54.41% of I.E. homeowners are ‘upside down’ in their mortgages

First American CoreLogic has released third-quarter data showing more than half of the mortgages in the San Bernardino-Ontario-Riverside metro area are “under water.” The report shows 54.41 percent (474,265) of all residential properties with a mortgage were in negative equity as of September.  Negative equity means that borrowers owe more on their mortgages than their homes are worth.  Negative equity can occur because of a decline in value, an increase in mortgage debt or a combination of both.  Nationally, nearly 10.7 million, or 23 percent, of all residential properties with mortgages were in negative equity as of September.

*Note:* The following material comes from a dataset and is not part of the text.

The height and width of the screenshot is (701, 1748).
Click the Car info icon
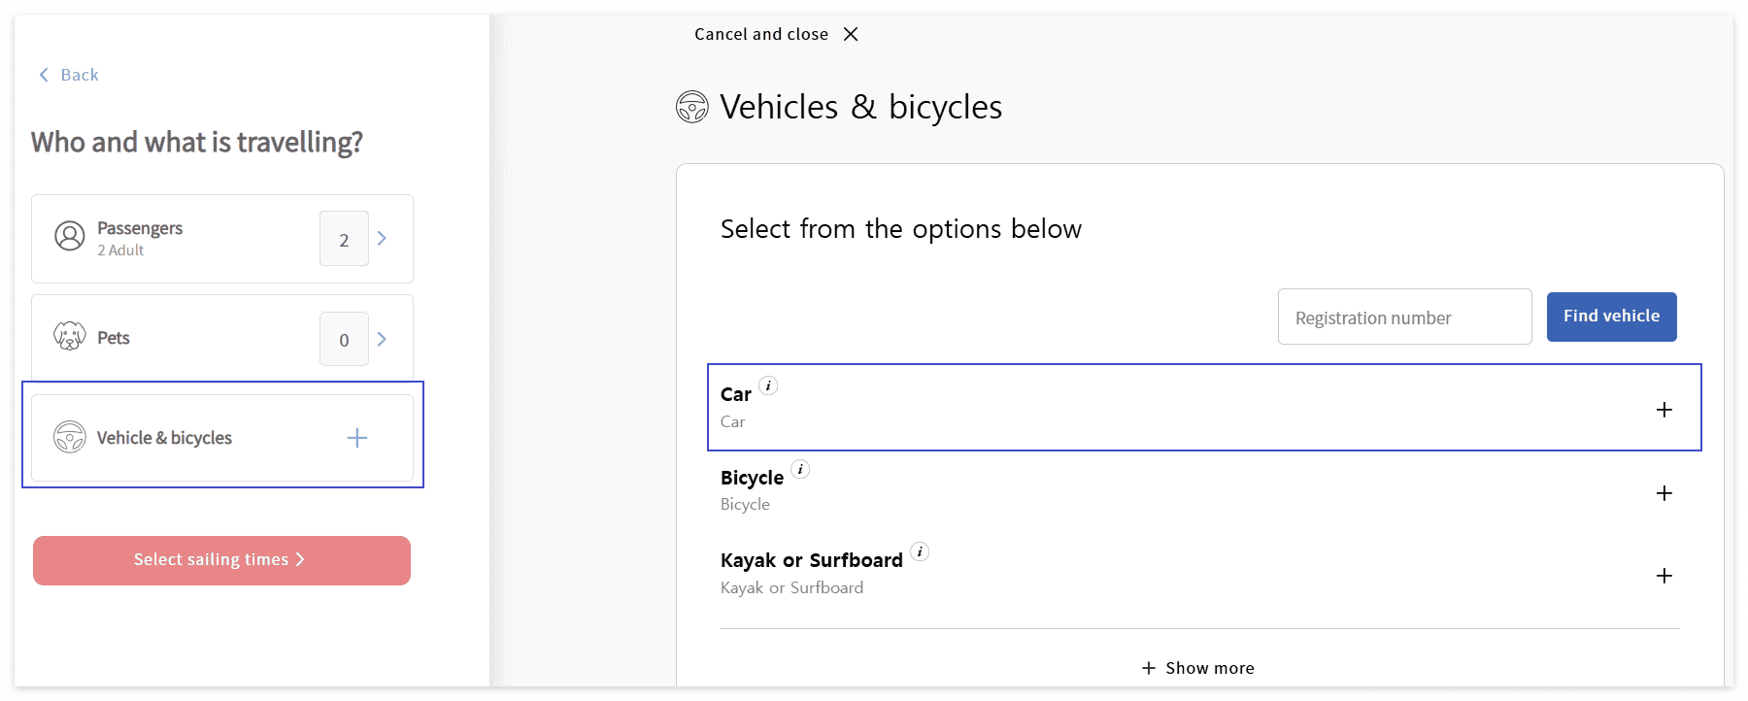point(768,386)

The distribution of negative equity is heavily concentrated in five states: Nevada (65 percent), Arizona (48 percent), Florida (45 percent), Michigan (37 percent) and California (35 percent).  California (2.4 million) and Florida (2 million) had the largest number of negative equity mortgages, accounting for 42 percent of all negative equity loans.

According to the company’s data, the average value for all properties with a mortgage is $270,200, but properties in negative equity have an average value of $210,300 or 22 percent less. The average mortgage debt for properties in negative equity was $280,000 and borrowers that were in a negative equity position were upside down by an average of nearly $70,000.